*SUPPLIED RECORDS*
********************
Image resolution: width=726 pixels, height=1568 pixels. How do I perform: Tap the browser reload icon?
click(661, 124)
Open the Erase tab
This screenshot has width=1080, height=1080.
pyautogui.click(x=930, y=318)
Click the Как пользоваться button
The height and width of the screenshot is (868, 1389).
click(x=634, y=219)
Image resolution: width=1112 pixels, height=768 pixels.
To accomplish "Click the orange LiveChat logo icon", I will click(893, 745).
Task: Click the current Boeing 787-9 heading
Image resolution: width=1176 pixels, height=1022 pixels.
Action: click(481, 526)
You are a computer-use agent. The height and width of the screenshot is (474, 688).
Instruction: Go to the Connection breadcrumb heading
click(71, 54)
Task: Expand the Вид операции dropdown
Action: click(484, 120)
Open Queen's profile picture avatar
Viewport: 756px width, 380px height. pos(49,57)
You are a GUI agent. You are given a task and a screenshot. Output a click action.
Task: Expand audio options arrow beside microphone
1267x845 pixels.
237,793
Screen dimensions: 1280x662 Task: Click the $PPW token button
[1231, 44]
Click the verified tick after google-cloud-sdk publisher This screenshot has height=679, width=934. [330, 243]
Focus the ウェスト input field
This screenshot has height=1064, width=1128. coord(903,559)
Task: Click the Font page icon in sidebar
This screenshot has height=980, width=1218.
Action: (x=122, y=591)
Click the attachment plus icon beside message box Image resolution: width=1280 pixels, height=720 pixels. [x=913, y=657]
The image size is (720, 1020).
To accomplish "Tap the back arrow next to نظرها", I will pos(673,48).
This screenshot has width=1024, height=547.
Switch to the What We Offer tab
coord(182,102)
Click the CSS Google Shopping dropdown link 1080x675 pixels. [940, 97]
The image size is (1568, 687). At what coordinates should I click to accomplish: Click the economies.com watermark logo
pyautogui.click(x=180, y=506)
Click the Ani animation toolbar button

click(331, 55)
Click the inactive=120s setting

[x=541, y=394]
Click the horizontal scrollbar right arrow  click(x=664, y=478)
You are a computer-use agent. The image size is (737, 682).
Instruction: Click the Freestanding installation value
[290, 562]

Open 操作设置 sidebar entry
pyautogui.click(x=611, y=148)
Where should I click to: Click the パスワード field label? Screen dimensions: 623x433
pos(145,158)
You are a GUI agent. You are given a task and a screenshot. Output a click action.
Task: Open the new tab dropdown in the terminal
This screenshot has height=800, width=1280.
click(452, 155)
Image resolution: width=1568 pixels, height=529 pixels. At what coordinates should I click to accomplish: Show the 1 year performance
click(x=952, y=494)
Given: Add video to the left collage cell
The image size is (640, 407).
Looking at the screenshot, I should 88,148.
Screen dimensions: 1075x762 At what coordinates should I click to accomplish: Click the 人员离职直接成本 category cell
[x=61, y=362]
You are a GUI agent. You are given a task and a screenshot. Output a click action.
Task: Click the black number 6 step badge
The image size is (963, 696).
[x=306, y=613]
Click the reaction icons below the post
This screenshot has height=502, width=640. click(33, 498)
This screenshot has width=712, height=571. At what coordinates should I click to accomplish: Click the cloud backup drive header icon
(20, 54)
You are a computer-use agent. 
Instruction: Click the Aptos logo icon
********************
*WHAT YOU SHOULD DO*
Retype all of the material exactly as it stands above.

*TASK SOLUTION*
Image resolution: width=726 pixels, height=1568 pixels. How do I perform: Tap the browser reload icon?
click(661, 124)
Open the Erase tab
This screenshot has width=1080, height=1080.
pyautogui.click(x=930, y=318)
Click the Как пользоваться button
The height and width of the screenshot is (868, 1389).
click(x=634, y=219)
Image resolution: width=1112 pixels, height=768 pixels.
To accomplish "Click the orange LiveChat logo icon", I will click(893, 745).
Task: Click the current Boeing 787-9 heading
Image resolution: width=1176 pixels, height=1022 pixels.
Action: click(481, 526)
You are a computer-use agent. The height and width of the screenshot is (474, 688).
Instruction: Go to the Connection breadcrumb heading
click(71, 54)
Task: Expand the Вид операции dropdown
Action: click(484, 120)
Open Queen's profile picture avatar
Viewport: 756px width, 380px height. pos(49,57)
You are a GUI agent. You are given a task and a screenshot. Output a click action.
Task: Expand audio options arrow beside microphone
1267x845 pixels.
237,793
Screen dimensions: 1280x662 Task: Click the $PPW token button
[1231, 44]
Click the verified tick after google-cloud-sdk publisher This screenshot has height=679, width=934. [330, 243]
Focus the ウェスト input field
This screenshot has height=1064, width=1128. coord(903,559)
Task: Click the Font page icon in sidebar
This screenshot has height=980, width=1218.
Action: (x=122, y=591)
Click the attachment plus icon beside message box Image resolution: width=1280 pixels, height=720 pixels. [x=913, y=657]
The image size is (720, 1020).
To accomplish "Tap the back arrow next to نظرها", I will pos(673,48).
This screenshot has width=1024, height=547.
Switch to the What We Offer tab
coord(182,102)
Click the CSS Google Shopping dropdown link 1080x675 pixels. [940, 97]
The image size is (1568, 687). At what coordinates should I click to accomplish: Click the economies.com watermark logo
pyautogui.click(x=180, y=506)
Click the Ani animation toolbar button

click(331, 55)
Click the inactive=120s setting

[x=541, y=394]
Click the horizontal scrollbar right arrow  click(x=664, y=478)
You are a computer-use agent. The image size is (737, 682).
Instruction: Click the Freestanding installation value
[290, 562]

Open 操作设置 sidebar entry
pyautogui.click(x=611, y=148)
Where should I click to: Click the パスワード field label? Screen dimensions: 623x433
pos(145,158)
You are a GUI agent. You are given a task and a screenshot. Output a click action.
Task: Open the new tab dropdown in the terminal
This screenshot has height=800, width=1280.
click(452, 155)
Image resolution: width=1568 pixels, height=529 pixels. At what coordinates should I click to accomplish: Show the 1 year performance
click(x=952, y=494)
Given: Add video to the left collage cell
The image size is (640, 407).
Looking at the screenshot, I should 88,148.
Screen dimensions: 1075x762 At what coordinates should I click to accomplish: Click the 人员离职直接成本 category cell
[x=61, y=362]
You are a GUI agent. You are given a task and a screenshot. Output a click action.
Task: Click the black number 6 step badge
The image size is (963, 696).
[x=306, y=613]
Click the reaction icons below the post
This screenshot has height=502, width=640. click(33, 498)
This screenshot has width=712, height=571. At what coordinates should I click to accomplish: Click the cloud backup drive header icon
(20, 54)
You are a computer-use agent. 
Instruction: Click the Aptos logo icon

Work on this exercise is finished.